To reduce the load carried by foot soldiers, the Army has received four cargo variants of the Mission Master, these each able to carry up to half a tonne of supplies, tactical kit, or medical equipment and come complete with two stretchers that can be easily attached in just 60 seconds to carry wounded personnel.

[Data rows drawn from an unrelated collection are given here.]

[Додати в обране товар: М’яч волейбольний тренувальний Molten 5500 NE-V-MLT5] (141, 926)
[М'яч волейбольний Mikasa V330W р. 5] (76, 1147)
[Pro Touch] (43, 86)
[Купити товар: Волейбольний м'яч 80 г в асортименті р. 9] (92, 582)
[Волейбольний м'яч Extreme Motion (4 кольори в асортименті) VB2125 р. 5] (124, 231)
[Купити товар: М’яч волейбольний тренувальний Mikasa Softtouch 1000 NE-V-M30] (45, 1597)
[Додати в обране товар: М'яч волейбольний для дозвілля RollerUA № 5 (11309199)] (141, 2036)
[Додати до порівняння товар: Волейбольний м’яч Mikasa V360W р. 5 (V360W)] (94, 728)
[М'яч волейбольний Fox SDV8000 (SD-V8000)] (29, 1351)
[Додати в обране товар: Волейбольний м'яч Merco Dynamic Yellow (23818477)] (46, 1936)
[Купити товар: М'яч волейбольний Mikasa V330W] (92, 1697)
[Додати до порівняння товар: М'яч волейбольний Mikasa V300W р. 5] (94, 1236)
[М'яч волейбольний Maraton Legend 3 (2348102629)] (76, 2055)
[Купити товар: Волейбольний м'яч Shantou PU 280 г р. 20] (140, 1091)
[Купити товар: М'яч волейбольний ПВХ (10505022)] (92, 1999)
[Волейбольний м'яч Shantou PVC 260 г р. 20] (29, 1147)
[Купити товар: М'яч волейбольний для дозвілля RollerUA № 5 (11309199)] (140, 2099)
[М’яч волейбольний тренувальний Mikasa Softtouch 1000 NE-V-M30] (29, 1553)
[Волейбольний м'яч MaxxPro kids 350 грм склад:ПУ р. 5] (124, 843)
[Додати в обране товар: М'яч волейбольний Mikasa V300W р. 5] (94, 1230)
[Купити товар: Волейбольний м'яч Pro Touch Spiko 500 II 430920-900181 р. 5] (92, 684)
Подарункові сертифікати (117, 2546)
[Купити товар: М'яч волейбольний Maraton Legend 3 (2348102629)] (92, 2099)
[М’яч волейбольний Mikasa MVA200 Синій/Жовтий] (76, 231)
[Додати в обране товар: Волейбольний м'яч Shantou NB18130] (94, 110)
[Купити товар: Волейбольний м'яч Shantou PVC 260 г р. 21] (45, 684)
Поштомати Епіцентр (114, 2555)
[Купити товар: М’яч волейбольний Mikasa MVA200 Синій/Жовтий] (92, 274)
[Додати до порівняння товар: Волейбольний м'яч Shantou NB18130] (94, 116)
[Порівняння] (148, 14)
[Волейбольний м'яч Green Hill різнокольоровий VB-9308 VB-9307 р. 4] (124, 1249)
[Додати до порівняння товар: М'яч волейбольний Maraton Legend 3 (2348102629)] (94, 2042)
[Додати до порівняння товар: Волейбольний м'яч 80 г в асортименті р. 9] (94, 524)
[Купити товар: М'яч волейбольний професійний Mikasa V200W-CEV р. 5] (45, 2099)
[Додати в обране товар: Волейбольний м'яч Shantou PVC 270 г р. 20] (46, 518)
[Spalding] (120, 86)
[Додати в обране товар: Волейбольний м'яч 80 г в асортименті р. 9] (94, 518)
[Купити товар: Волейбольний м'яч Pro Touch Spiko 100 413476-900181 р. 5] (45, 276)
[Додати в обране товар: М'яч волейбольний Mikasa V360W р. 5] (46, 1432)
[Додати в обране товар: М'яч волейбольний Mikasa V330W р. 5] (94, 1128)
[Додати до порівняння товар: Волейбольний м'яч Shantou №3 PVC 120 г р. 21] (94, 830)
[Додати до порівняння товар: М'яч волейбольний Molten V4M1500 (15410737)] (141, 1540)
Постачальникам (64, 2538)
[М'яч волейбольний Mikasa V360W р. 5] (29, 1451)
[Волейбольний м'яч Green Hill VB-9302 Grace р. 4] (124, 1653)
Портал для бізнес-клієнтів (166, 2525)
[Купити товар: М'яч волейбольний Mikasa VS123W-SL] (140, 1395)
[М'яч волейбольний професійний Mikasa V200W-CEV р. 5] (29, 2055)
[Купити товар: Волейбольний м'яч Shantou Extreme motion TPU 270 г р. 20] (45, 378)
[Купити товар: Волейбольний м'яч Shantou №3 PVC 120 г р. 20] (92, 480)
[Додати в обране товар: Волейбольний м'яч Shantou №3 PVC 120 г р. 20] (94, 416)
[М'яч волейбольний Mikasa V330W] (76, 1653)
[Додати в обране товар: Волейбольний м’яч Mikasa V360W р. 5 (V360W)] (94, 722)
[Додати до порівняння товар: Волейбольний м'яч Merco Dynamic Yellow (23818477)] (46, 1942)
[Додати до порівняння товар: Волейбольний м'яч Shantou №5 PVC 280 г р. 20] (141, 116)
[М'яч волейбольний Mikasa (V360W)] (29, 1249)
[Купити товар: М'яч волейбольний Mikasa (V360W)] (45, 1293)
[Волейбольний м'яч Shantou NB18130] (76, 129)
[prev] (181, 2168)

=== FUCHS CBRN upgrade ===
In October 2020, RBSL was awarded a £16 million contract by the UK's Defence Equipment and Support (DE&S) organisation to upgrade and sustain the British Army's fleet of Rheinmetall-supplied TPz Fuchs armoured reconnaissance vehicles. Work will be conducted from RBSL's Telford facility. The contract includes a new support agreement to provide spares, maintenance, and training for the vehicles.

== Norwegian contract award ==
The Norwegian Defence Research Establishment awarded Rheinmetall a contract for delivery of a Mission Master XT to the Norwegian Army. In August 2023, the army's intelligence battalion received a unit for testing.